"Tengo la esperanza de conseguir la doble capitalidad con Sevilla"

A sus 69 años y tras seis al frente del Colegio Notarial de Granada, el granadino Andrés Tortosa afronta la inminente fusión del ente que dirige con el colegio de Sevilla con fuerza y esperanza y busca soluciones ante el incipiente descenso del número de opositores a notario.

-¿Qué cambios introduce el nuevo Reglamento notarial?

-La norma prevé que sólo exista un colegio notarial por comunidad autónoma, por lo que los dos que existen actualmente en Andalucía (el de Granada, para la parte oriental, y el de Sevilla, para la occidental) tendrán que fusionarse antes de que finalice el año.

-¿En qué afectará esta unificación al Colegio Notarial de Granada?

-A efectos administrativos y fiscales no habrá modificaciones relevantes, aunque nosotros estamos luchando por conseguir la doble capitalidad del colegio, es decir, que tenga sede tanto en Granada como en Sevilla.

-¿En qué basa esta petición?

-Sevilla es la sede administrativa de Andalucía, pero no hay que olvidar que Granada es la sede judicial y como los notarios dependemos del Ministerio de Justicia, debemos mantener el Colegio Notarial de Andalucía en la ciudad. Lo único que lamento es que las infraestructuras de la red nacional de comunicación es muy inferior a la de Sevilla y esto dificulta el acceso de los opositores a la sede, lo que puede ser usado para negarnos la sede. No obstante, tengo esperanzas de que finalmente la sede sea concedida. De hecho, el que las oposiciones de esta año se hayan celebrado conjuntamente en Sevilla y Granada dice mucho sobre el tema.

-Últimamente, estamos asistiendo a una caída del número de opositores. ¿Qué está ocurriendo?

-Realmente, el censo de personas que se presentan a las oposiciones al Cuerpo de Notarios está estabilizado, tendiendo a la baja. Esto se debe a la dificultad que presenta la oposición respecto a otras pruebas similares -que requiere una media de siete años de dedicación para aprobar- y la aparición de nuevas salidas profesionales. Incluso en Cataluña -que celebra sus propias oposiciones- quedan plazas sin cubrir.

-¿Cuál es la solución para evitar que haya puestos vacantes?

-Las circunstancias mandan. Es probable que ante el aumento del número de vacantes y la no solicitud de las mismas haya que arbitrar nuevas fórmulas de acceso más ágiles y menos penosas que la actual.
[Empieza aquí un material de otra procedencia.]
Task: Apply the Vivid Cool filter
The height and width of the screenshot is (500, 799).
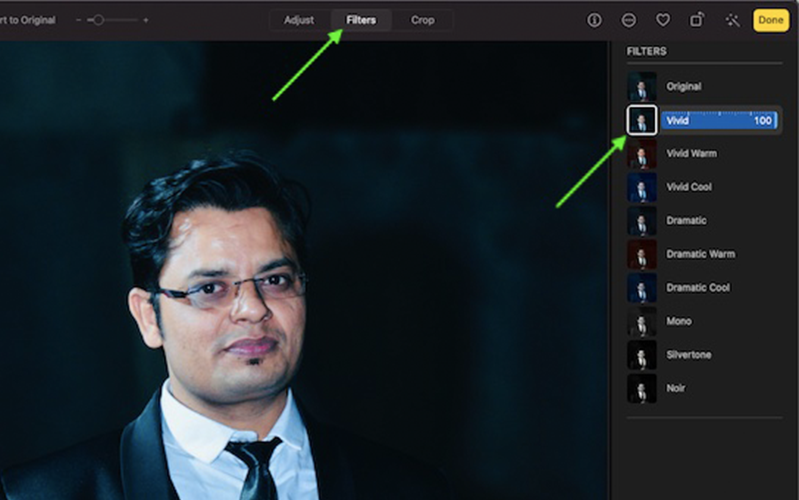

-¿Estaríamos hablando de un sistema similar al que se usa para otros funcionarios como los de educación?

-Sí, la interinidad, por ejemplo, podría ser una solución. Aquellas plazas que no sean cubiertas por los aprobados podrían ser cubiertas por aquellas personas con mejores notas.

-¿Qué consecuencias podría causar aplicar el sistema de interinos al Cuerpo de Notarios?

-A largo plazo es probable que los problemas que sufren ahora los profesores afecten también a los notarios, aunque lo único que está claro es que no se pueden dejar plazas desiertas.